14. The method of claim 13 wherein said ischemic tissue is cardiac tissue.

15. A method for inducing neovascularization in injured tissue in a subject comprising

obtaining peripheral blood from said subject;

selecting CD34+ EPCs from said peripheral blood to generate purified CD34+ cells;

selecting CD14+ monocytes from said peripheral blood to generate purified CD14+ monocytes;

culturing said purified CD34+ cells and said purified CD14+ cells in a culture medium for up to four weeks to yield a population of co-cultured EPCS; and

administering a therapeutically effective amount of said co-cultured EPCs to a treatment site in the injured tissue of said subject, thereby inducing neovascularization of said injured tissue at said treatment site.

16. (canceled)

17. The method of claim 15 wherein said purified CD34+ EPCs and said purified CD14+ monocytes are co-cultured at a ratio of between about 1:1 to about 1:1,000.

18. (canceled)

19. The method of claim 15 wherein said co-cultured EPCs are administered in conjunction with at least one pharmaceutically acceptable carrier.

20. The method of claim 19 wherein said pharmaceutically acceptable carrier is a scaffolding material or a biocompatible solution.

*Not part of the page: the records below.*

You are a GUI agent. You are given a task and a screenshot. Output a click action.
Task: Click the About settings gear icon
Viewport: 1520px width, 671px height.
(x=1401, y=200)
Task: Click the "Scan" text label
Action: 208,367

21. The method of claim 15, wherein said administering step further comprises administering to said subject one or more than one bioactive agent selected from the group consisting of cytokines, chemokines, drugs and growth factors.

22. (canceled)

23. The method of claim 15 wherein said therapeutically effective amount of said co-cultured EPCs is a total of between about 10⁴and about 10⁸cells.

24. (canceled)

25. (canceled)

26. (canceled)

27. A composition for the induction of neovascularization in a subject, comprising:

purified CD34+ EPCs;

purified CD14+ monocytes; and

at least one pharmaceutically acceptable carrier.

28. The composition of claim 27 wherein said purified CD34+ EPCs and said purified CD14+ monocytes are isolated from peripheral blood.

29. (canceled)

30. (canceled)

31. The composition of claim 27 wherein said composition comprises said purified CD34+ EPCs and said purified CD14+ monocytes at a ratio of between about 1:1 to about 1:1,000.

32. (canceled)

33. The composition of claim 27 wherein said pharmaceutically acceptable carrier is a scaffolding material or a biocompatible solution.

34. The composition of claim 27, wherein said composition further comprises one or more than one bioactive agent selected from the group consisting of cytokines, chemokines, drugs and growth factors.